[Start of Attachment]

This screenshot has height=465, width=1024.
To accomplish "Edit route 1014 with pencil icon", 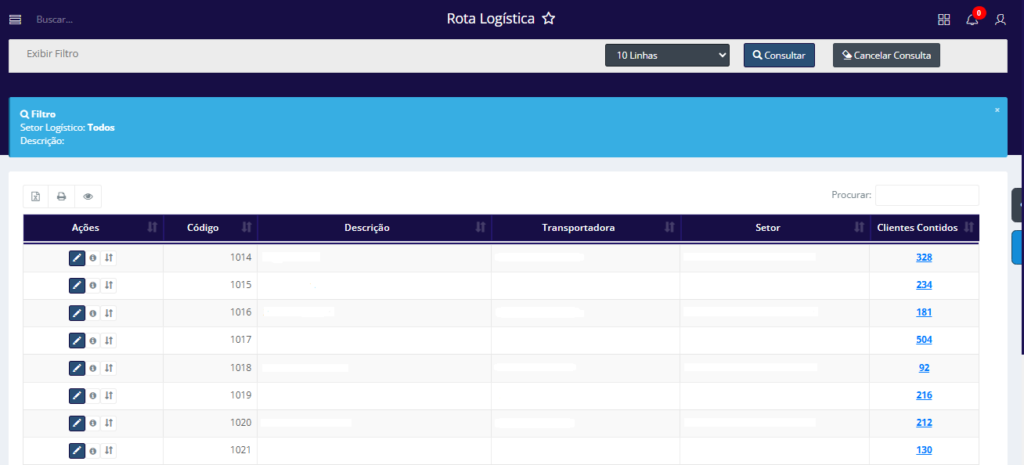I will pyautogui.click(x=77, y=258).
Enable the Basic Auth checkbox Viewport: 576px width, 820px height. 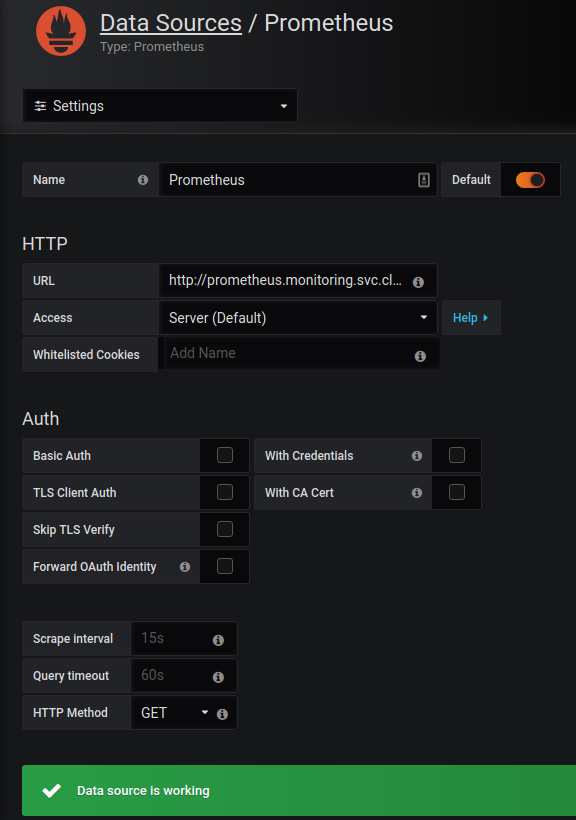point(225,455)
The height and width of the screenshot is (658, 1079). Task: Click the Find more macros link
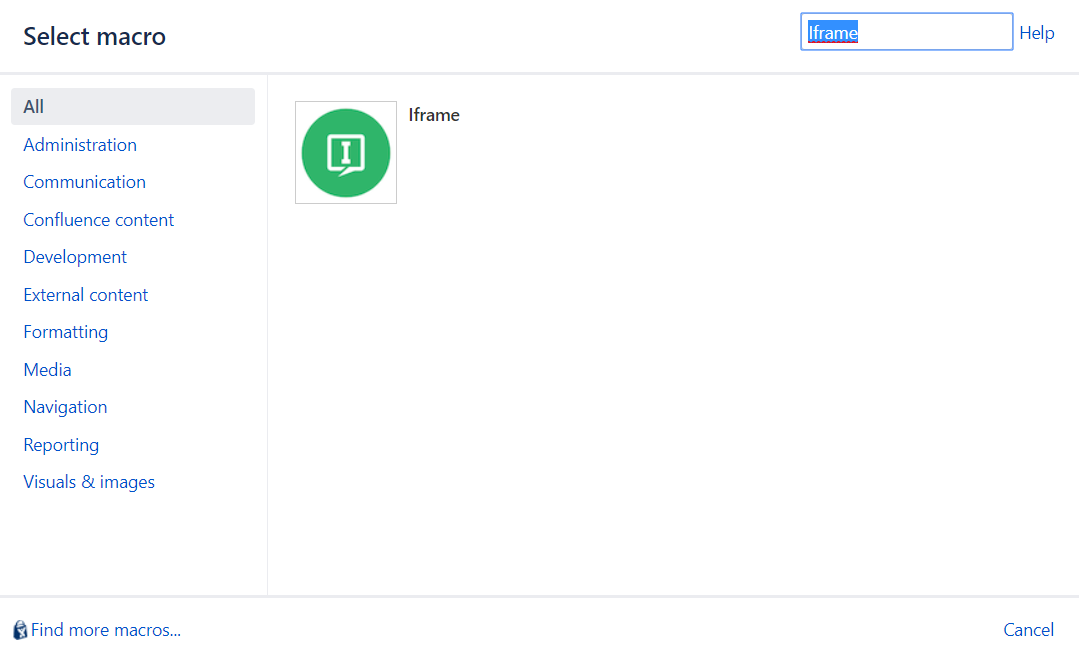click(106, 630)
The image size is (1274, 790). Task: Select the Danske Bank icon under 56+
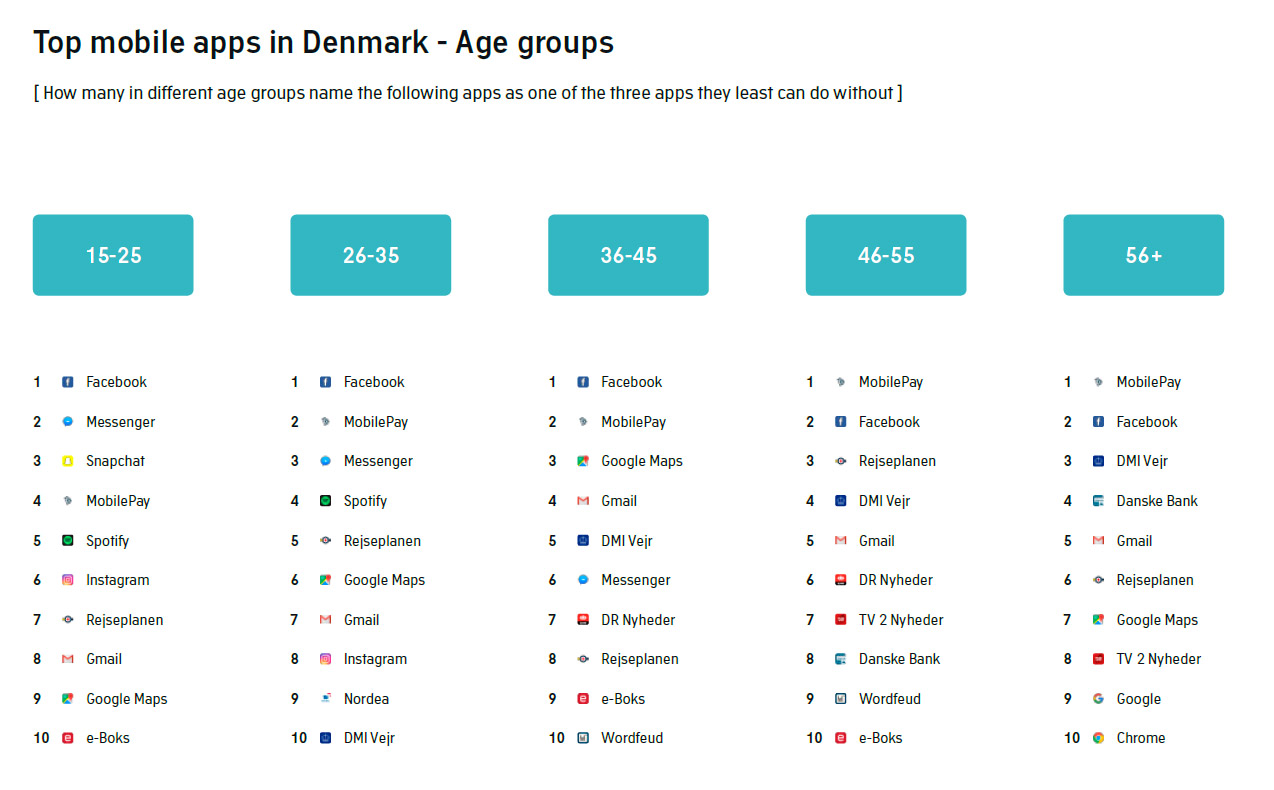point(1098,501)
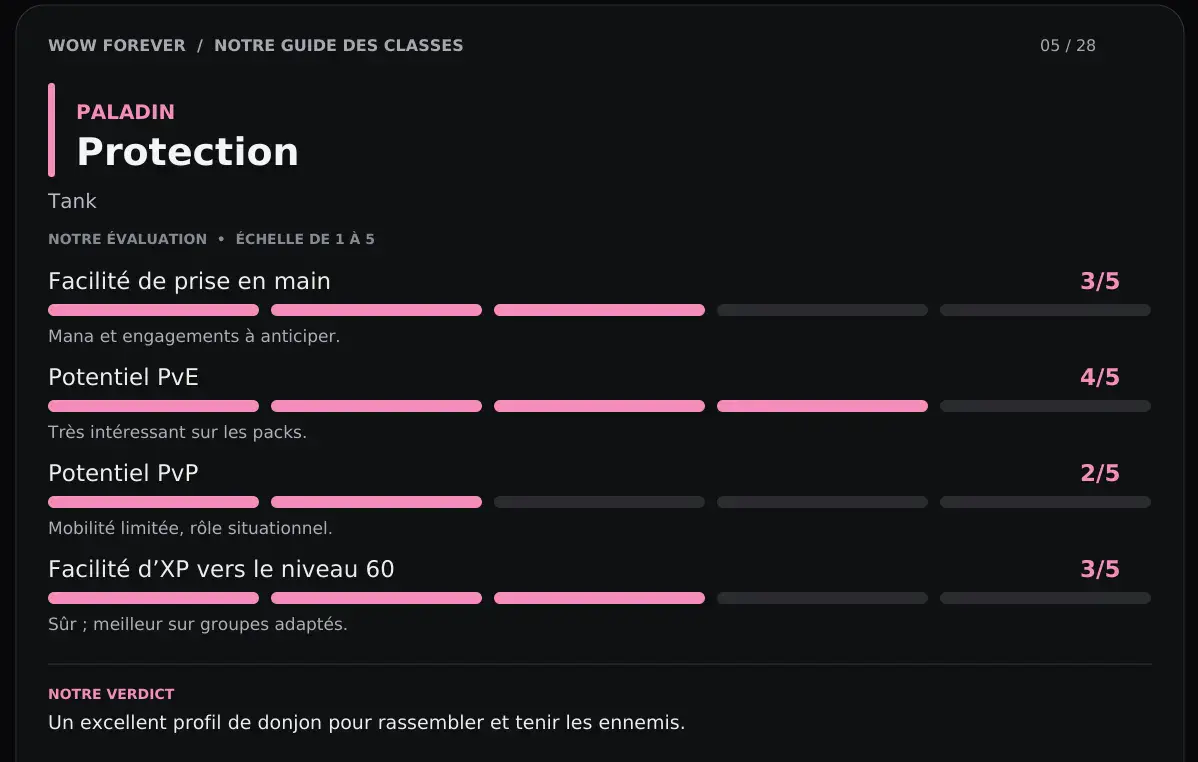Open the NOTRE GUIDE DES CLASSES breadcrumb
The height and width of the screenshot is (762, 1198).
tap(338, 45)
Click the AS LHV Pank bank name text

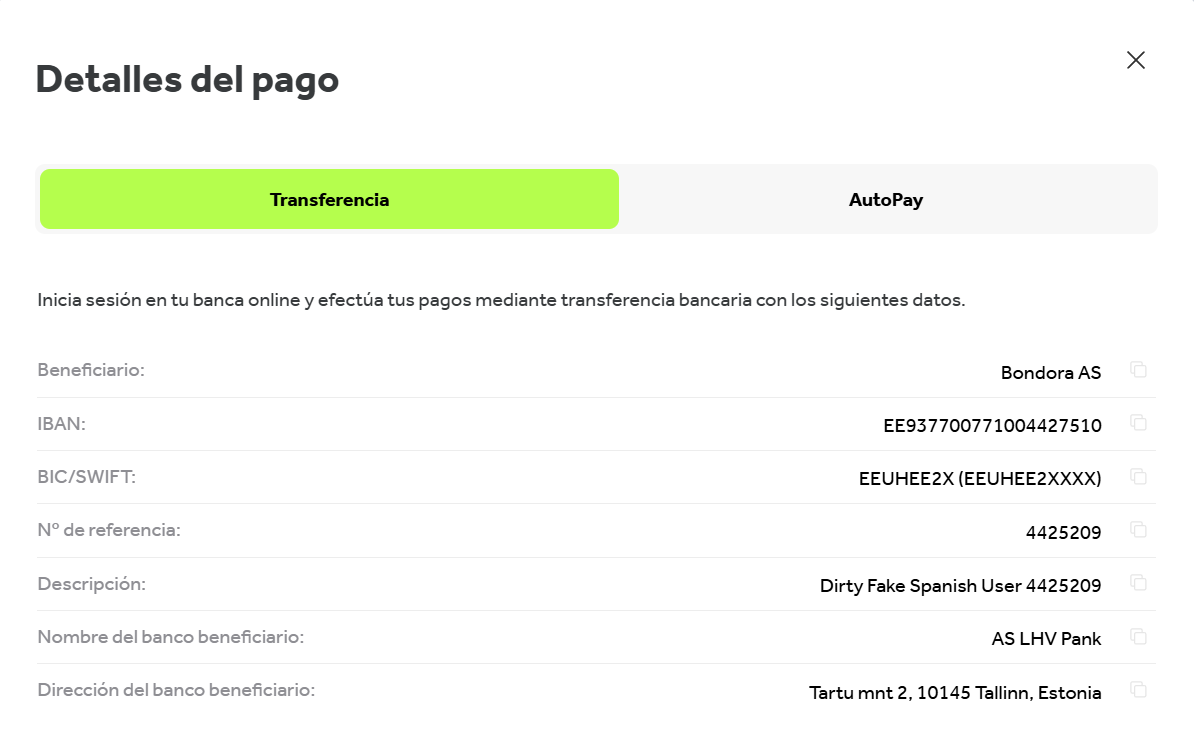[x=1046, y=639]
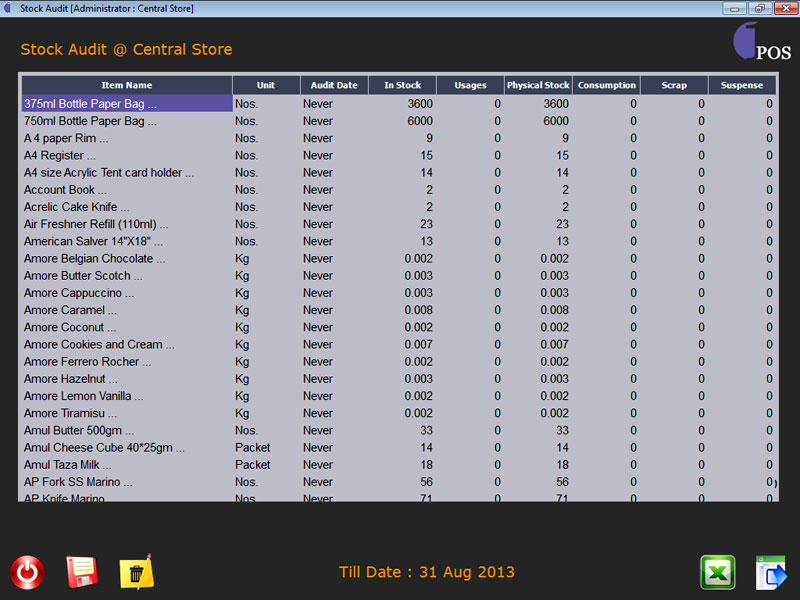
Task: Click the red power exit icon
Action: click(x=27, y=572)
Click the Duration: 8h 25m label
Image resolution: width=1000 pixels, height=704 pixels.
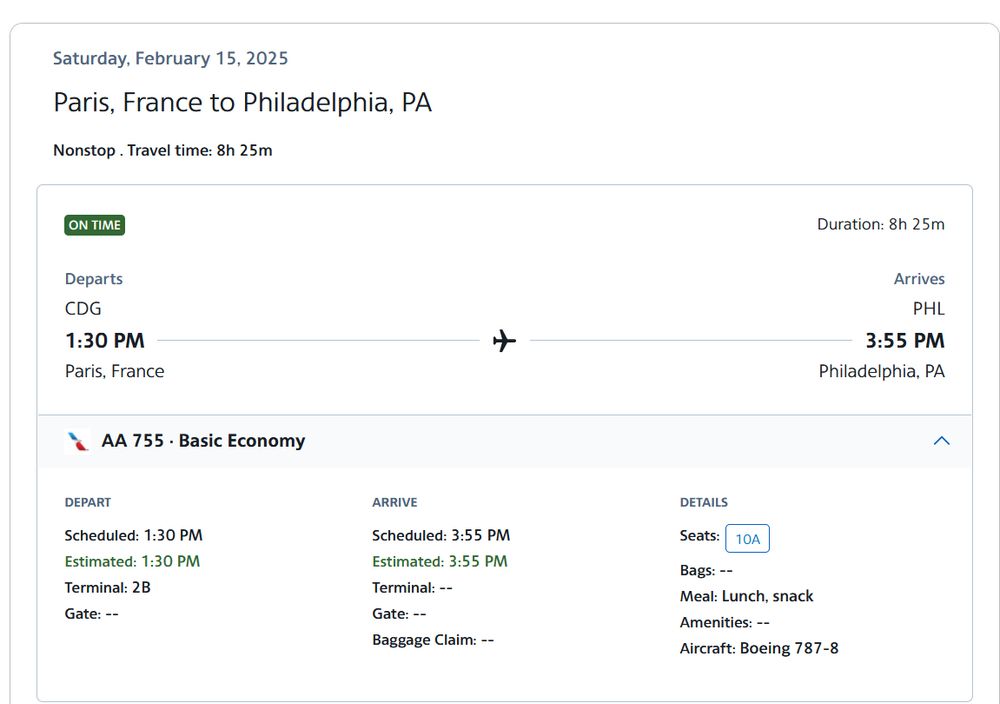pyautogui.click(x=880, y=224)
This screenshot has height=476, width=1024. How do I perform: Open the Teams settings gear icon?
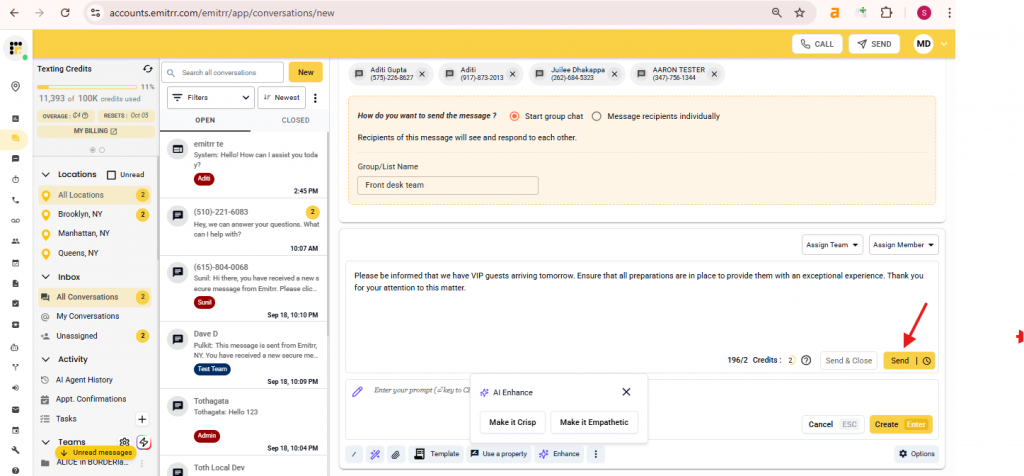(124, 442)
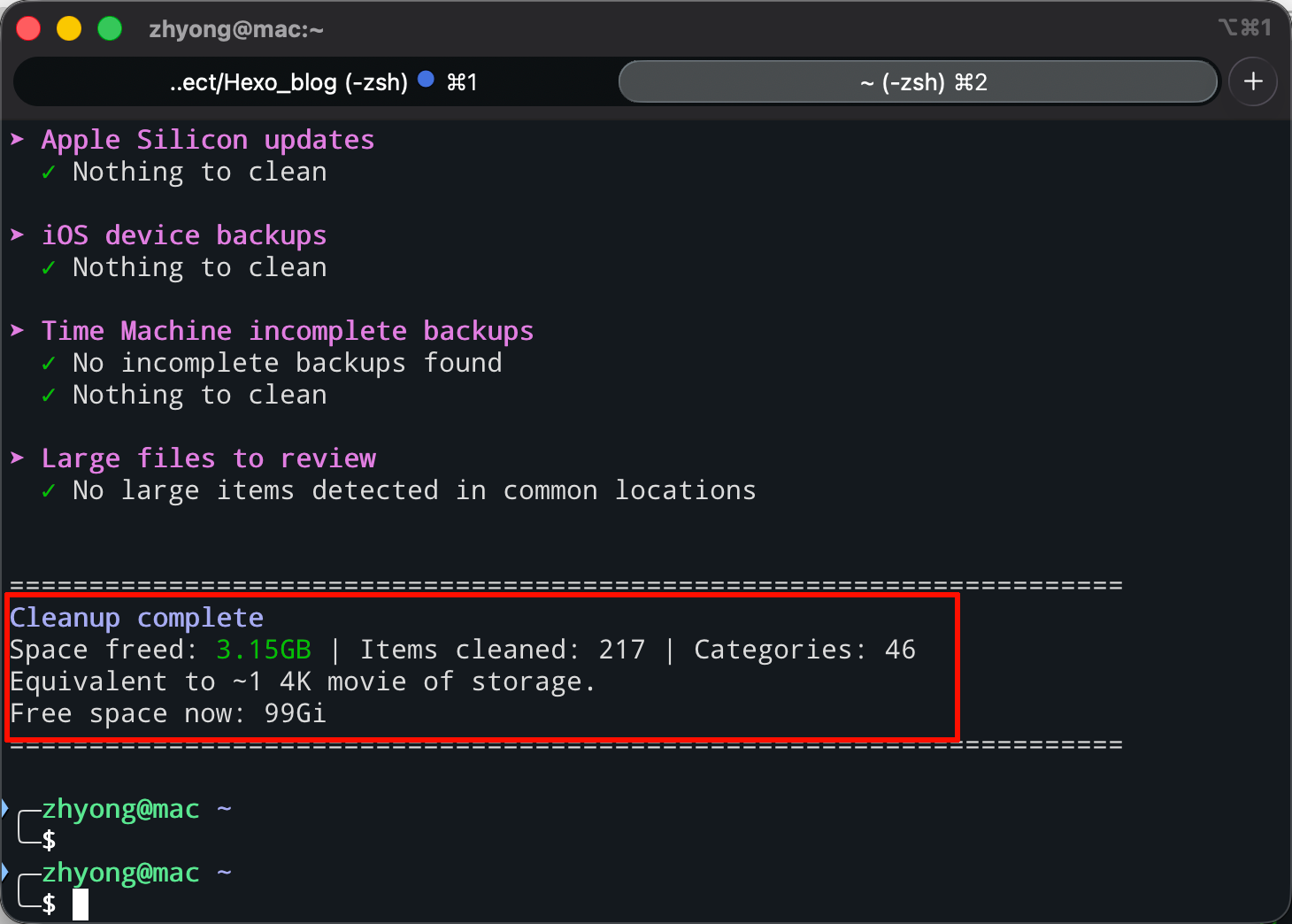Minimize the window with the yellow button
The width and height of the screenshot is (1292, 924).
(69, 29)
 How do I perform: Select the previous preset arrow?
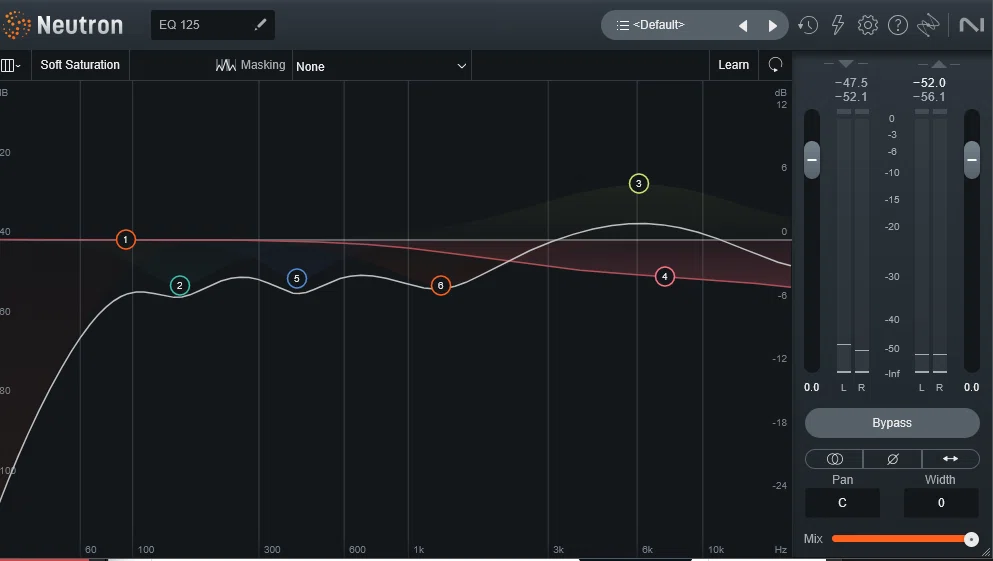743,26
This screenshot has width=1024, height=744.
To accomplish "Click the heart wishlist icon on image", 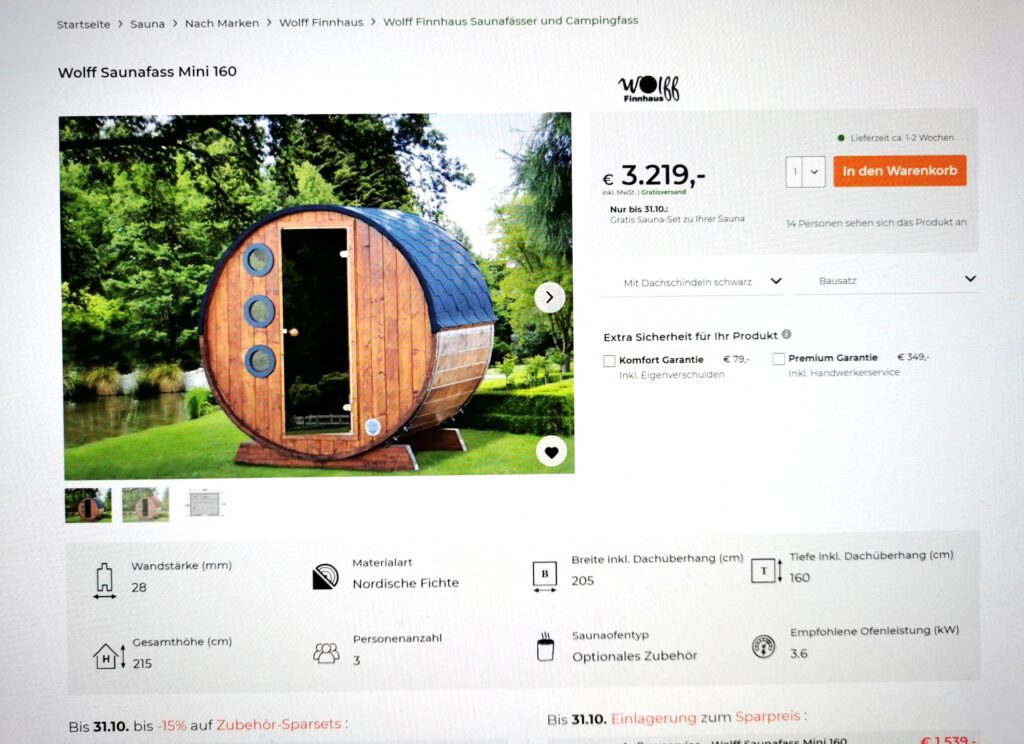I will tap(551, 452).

[End of Attachment]

Problem statement
Leaving out all pictures, set down exactly the lines of the material above, from the line with "This screenshot has height=476, width=1024." to the line with "This screenshot has width=1024, height=744." inclusive, and no others.

Response for this exercise
This screenshot has height=476, width=1024. How do I perform: Open the Teams settings gear icon?
(124, 442)
Minimize the window with the yellow button
The width and height of the screenshot is (1292, 924).
(69, 29)
 How do I perform: Select the previous preset arrow?
743,26
This screenshot has width=1024, height=744.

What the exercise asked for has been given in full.